Wrong. Nuclear waste is a solvable problem, as long as you get the technology and the politics right -- and in that order. Radioactive materials can be kept from contaminating land and water supplies for tens of thousands of years if you bury them in the right geological formation, such as stable granite rock, or for at least a century if you put them in dry storage casks (a course that presumably offers enough time for scientists to figure out a more permanent solution). Germany's Morsleben facility, in a former rock-salt mine, has housed nuclear waste safely for three decades; at the Surry Power Station in Virginia, the cask method has worked without incident for a quarter-century.
When storage plans have gone badly, it's been because politics have trumped technical concerns and have been handled poorly.
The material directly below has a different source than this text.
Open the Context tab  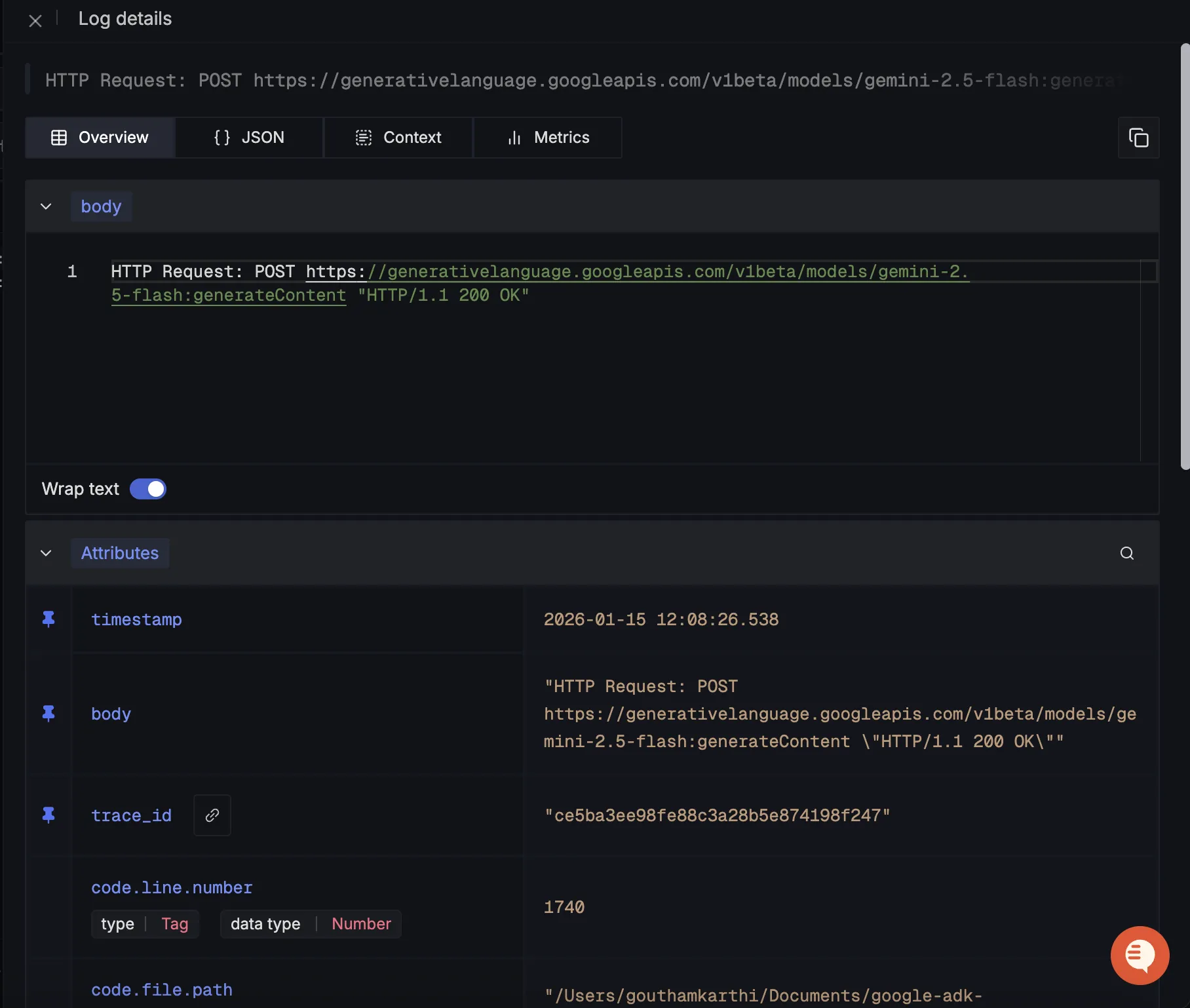[x=398, y=138]
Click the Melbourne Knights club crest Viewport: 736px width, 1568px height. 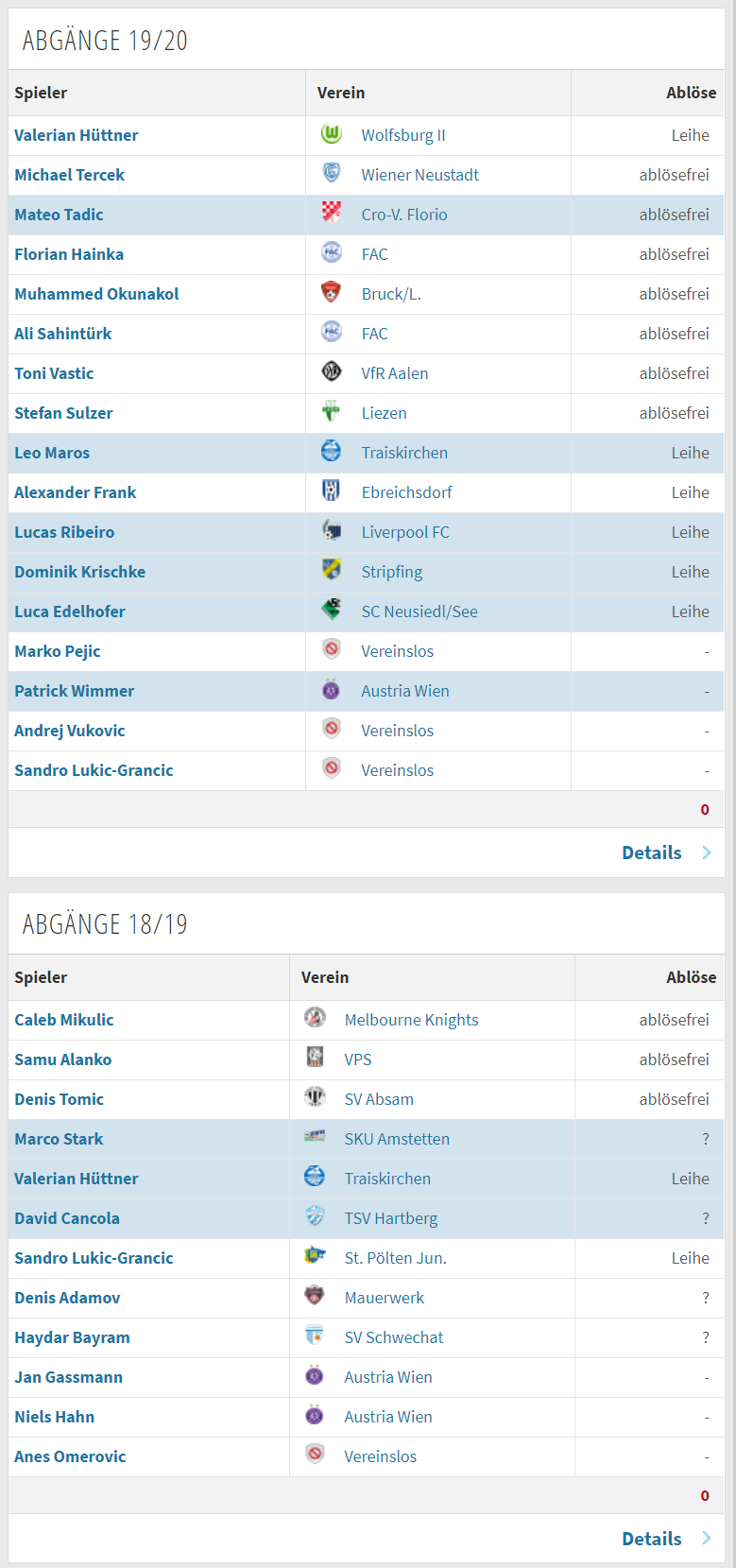pos(316,1019)
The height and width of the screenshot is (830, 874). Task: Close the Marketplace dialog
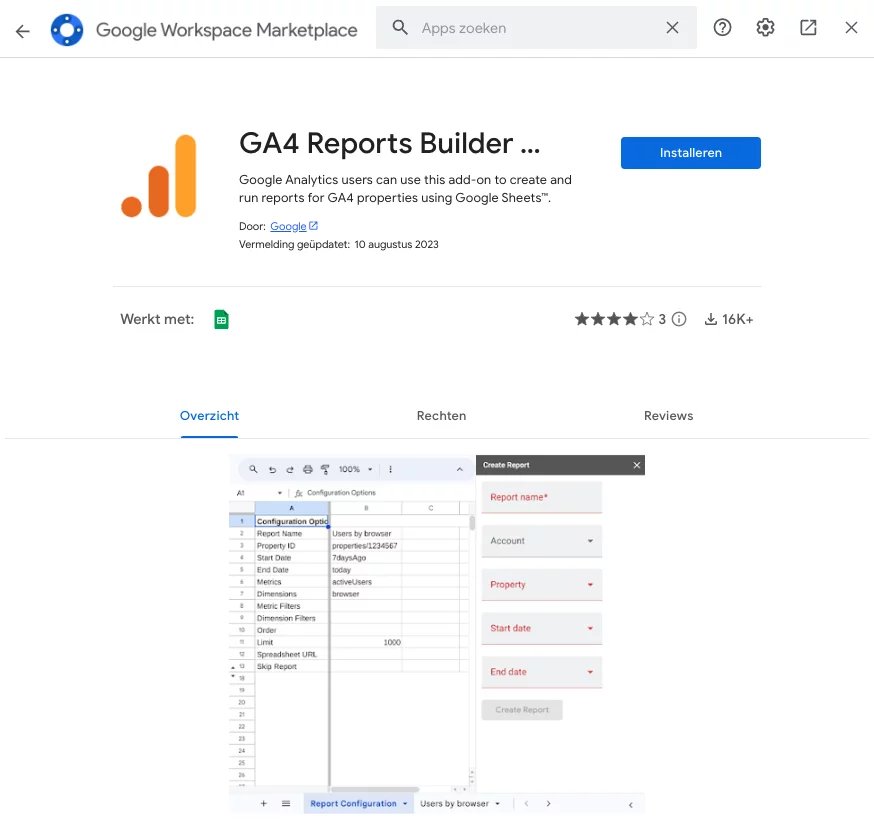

Perhaps the most notorious example is the Yucca Mountain nuclear waste repository, a planned containment complex in the Nevada desert that would have cost more than $50 billion but was scrapped amid controversy in 2009. The site was chosen in the 1980s not because it was geologically ideal for containing nuclear waste -- it wasn't -- but because Nevada's representatives in Washington were comparatively weak and were outmaneuvered by states that would have provided more and better storage locations, such as Texas. After more than $12 billion spent on the Yucca Mountain project, the Obama administration pulled the plug in a hasty, politically motivated manner that could cost taxpayers billions of dollars more and delay by at least 20 years the development of an alternative, according to an April 2011 report by the Government Accountability Office.
In contrast, consider Sweden's experience with the Forsmark nuclear power plant. When the Swedes set about planning their nuclear waste storage facility three decades ago, they faced significant opposition from a public that was skittish about nuclear power. But government and industry alike took the opposite tack from that of the United States, ensuring that stakeholders ranging from Greenpeace to citizens' groups to the nuclear industry were included in discussions. Many locations were up for scientific investigation and public debate, and the process of choosing one was transparent and based on the best geological information. The storage facility is planned to be fully operational in 2020 and expected to last for 100,000 years. It's the lesson of the meltdowns all over again: The biggest risks posed by nuclear power come not from the technology, but from the human institutions that govern how we use it.